Theoretically, the EP4 antagonist is a drug with fewer side-effects than indomethacin in the treatment of PDA of premature infants. Treatment of premature infants with PDA by indomethacin is associated with side-effects, including renal dysfunction and oliguria (4). PGE is a major product of cyclooxygenase-initiated arachidonic acid metabolism in the kidney (23). EP receptor subtypes exhibit differential expression along the nephron, suggesting that there are distinct functional consequences of activating each EP receptor subtype in the kidney. Specifically, EP1 and EP3 are recognized in the collecting duct and thick limb, respectively, where their stimulation reduces NaCl and water absorption, promoting natriuresis and diuresis (6,23). Presumably, reduction of urinary volume and renal dysfunction associated with indomethacin treatment of the premature infant are due to a decrease in PGE and are mediated by EP1 and EP3 (23). The EP4 receptor is predominantly found in the glomerulus, suggesting its stimulating effect on glomerular filtration (23). EP4 antagonists are expected to be associated with less renal dysfunction than indomethacin, but this remains to be studied.

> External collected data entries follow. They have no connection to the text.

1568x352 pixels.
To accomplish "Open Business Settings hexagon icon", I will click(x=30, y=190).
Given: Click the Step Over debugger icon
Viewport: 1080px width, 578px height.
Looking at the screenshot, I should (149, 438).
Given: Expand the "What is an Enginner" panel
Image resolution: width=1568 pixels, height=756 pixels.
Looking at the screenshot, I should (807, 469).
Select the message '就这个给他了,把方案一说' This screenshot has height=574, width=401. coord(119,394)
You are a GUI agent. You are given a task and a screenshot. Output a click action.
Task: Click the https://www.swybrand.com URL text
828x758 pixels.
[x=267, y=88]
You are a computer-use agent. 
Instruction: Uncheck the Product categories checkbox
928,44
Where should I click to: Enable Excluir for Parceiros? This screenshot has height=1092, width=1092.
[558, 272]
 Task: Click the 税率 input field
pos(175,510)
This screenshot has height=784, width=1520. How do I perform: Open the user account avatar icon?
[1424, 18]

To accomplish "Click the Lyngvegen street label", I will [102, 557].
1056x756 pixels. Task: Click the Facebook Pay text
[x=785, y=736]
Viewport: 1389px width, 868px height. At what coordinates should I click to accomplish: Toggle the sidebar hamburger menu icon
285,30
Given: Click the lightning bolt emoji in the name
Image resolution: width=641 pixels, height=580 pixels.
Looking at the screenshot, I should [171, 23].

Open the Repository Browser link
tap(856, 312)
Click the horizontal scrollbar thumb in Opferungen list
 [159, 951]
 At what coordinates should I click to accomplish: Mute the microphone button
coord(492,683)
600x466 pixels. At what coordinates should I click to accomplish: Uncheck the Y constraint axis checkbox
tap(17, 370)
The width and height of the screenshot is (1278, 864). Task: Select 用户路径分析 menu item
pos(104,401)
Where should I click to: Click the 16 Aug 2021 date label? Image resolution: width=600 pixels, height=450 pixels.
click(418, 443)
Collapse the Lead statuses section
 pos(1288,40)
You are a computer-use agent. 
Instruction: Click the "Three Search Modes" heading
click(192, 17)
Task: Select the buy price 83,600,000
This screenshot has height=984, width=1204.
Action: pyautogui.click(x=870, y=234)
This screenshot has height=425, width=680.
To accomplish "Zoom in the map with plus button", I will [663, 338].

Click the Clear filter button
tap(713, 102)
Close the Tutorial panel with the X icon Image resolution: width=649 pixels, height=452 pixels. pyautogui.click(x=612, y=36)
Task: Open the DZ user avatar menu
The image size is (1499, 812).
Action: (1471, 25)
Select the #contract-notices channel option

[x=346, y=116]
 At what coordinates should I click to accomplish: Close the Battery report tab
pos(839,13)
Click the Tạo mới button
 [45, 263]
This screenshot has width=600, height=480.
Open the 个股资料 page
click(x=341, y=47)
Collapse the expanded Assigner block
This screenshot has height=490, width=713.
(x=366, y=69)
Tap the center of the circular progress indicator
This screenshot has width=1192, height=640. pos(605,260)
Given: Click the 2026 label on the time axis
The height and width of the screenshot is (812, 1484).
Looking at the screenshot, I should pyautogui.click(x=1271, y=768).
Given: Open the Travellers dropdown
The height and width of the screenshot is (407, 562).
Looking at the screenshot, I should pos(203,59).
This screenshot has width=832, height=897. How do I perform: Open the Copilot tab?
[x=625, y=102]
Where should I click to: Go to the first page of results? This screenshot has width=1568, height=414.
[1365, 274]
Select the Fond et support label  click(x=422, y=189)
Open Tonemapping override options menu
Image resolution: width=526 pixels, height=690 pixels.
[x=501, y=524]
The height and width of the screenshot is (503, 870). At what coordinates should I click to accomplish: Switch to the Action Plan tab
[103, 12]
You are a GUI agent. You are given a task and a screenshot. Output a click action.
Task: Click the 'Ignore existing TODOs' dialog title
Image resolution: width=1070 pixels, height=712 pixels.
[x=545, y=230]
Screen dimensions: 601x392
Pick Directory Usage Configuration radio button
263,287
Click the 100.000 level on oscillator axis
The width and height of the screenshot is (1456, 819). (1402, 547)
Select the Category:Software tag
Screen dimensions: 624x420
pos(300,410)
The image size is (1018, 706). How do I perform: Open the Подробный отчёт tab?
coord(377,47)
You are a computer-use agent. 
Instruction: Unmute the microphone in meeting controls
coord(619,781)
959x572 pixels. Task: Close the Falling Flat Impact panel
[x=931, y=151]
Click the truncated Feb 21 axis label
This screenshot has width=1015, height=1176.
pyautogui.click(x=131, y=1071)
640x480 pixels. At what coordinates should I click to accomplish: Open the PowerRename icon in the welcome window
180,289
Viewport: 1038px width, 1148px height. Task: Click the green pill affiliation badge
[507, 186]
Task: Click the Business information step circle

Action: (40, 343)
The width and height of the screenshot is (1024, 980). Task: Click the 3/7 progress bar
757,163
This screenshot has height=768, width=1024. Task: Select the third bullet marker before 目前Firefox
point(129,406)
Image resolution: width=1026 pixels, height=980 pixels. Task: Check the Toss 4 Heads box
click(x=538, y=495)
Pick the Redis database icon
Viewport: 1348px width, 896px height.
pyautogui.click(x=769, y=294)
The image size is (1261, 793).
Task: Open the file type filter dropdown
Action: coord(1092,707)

As for gastrointestinal dysfunction as a side-effect of indomethacin in the treatment of PDA of premature infants, a series of observational studies have suggested that indomethacin is associated with necrotizing enterocolitis (1). However, the recently published Cochran meta-analysis of prophylactic intravenous indomethacin for the prevention of mortality and morbidity in preterm infants showed no association between indomethacin and necrotizing enterocolitis (24). PDA is likely to be associated with extreme prematurity, which is the major determinant of the risk of necrotizing enterocolitis.

On the other hand, high expression of EP4 mRNA is found in the gland of the stomach and small intestine, indicating that this subtype is involved in PGE-mediated mucous secretion and protection of the mucous membrane (6,25). Experimentally, indomethacin caused hemorrhagic lesions in the rat small intestine, and 16,16-dimethyl PGE2 inhibited indomethacin-induced small intestinal lesions through EP3 and EP4 receptors (26) In addition, participation of EP4 in duodenal bicarbonate secretion has been shown (27). Because of these cytoprotective actions of EP4 in the mucous membrane of the gastrointestinal tract, administration of EP4 antagonists may be associated with gastrointestinal lesions.

In summary, powerful in vivo constriction of the fetal and neonatal DA by a prostanoid EP4 antagonist was shown. Prostanoid antagonists are expected to be useful for the treatment and prophylaxis of PDA.